These are chat archives for FreeCodeCamp/DataScience

24th
Sep 2017
NDuma
@NDuma
Sep 24 2017 06:05
I rarely log in; however, am pleased to see how much is happening here. Is there a list of current projects and past findings including available data sets?
Please PM or Mention me as I'll likely login again in the future to find a reference {eg: data archaeology}
Thanks!
Also; Chingu Cohorts ... I'm glad they're doing it; however, it's a direct rip on my model -> seriosly :/ ... lmk if you want to do it right and better; I have the original Slack chats.
evaristoc
@evaristoc
Sep 24 2017 08:26
@NDuma do you??? I am trying to get that data to complete this project!
https://evaristoc.github.io/fCC_R3c/
We should talk. I am currently working the analytical part with someone in this channel too (@dmesquita). I wanted people to get more involved as I would like the datasets generated from this exercise to be proposed as an exercise in Data Mining / Machine Learning for the DSR and fCC overall.
@mcbarlowe Nice job! Question: why ROC?
This message was deleted
evaristoc
@evaristoc
Sep 24 2017 08:49

The logistic regression gives you a very good idea of possible variables involved.
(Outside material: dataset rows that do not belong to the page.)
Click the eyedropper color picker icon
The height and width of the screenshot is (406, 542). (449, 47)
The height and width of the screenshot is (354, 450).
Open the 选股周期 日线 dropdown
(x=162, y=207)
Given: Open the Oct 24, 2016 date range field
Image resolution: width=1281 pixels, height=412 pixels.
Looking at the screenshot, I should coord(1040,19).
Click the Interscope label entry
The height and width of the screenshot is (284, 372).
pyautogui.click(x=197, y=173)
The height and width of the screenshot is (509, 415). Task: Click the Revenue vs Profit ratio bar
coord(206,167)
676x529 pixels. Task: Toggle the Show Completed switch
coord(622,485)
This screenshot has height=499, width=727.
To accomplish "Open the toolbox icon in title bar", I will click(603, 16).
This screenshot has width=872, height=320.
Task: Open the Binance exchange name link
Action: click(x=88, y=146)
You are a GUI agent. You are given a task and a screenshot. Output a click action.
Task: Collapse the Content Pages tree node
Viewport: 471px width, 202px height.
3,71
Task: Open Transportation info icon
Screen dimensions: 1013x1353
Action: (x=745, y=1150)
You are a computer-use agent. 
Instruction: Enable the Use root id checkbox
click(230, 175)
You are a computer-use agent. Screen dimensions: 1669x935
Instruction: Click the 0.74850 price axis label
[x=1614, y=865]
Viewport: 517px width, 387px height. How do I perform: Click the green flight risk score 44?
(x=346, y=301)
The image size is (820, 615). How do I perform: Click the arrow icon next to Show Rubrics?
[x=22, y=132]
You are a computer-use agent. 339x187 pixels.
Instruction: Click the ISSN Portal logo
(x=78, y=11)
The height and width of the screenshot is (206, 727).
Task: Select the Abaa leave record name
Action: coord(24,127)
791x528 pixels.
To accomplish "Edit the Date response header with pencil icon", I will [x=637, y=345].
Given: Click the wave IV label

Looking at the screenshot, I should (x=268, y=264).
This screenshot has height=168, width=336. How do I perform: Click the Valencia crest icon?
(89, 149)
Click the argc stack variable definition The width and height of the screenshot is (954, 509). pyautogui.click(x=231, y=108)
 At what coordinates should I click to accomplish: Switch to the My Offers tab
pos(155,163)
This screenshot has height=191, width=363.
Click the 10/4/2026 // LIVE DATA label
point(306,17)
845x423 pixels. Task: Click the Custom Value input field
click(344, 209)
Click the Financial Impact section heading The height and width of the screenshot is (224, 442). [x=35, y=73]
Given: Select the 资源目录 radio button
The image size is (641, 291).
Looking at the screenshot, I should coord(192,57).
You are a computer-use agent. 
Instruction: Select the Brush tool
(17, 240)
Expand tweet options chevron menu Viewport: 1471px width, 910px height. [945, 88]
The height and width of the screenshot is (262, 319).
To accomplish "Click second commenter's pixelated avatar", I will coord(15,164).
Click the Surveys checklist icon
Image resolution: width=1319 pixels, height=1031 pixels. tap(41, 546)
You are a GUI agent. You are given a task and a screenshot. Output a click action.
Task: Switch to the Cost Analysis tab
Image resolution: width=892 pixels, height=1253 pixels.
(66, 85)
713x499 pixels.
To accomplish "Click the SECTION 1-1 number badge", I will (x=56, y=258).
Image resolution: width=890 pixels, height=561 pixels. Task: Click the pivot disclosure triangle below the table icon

Good discussion! Only the following charts : "xG Distributions in Test Data" are in general unclear and not well discussed.

It would be nice to get a summary of your findings at the end. Example:

  • A logistic regression model predicts reasonably well the goal scoring according to these variables ....
  • The data that is fairly predicted by the model is the one of the individuals but not the team.
    (OBSERVATION: I am guessing in the "prediction" section you are using a test dataset? Test_Fenwick_Data)

I would suggest to find out what are the shots that the model fails the most and suggest what you would improve?

Matthew Barlowe
@mcbarlowe
Sep 24 2017 14:35
@evaristoc I used ROC because I was reading that was a good test to test the accuracy of the model
evaristoc
@evaristoc
Sep 24 2017 17:41

Something about NN and optimization of gradient descent techniques: ADAM.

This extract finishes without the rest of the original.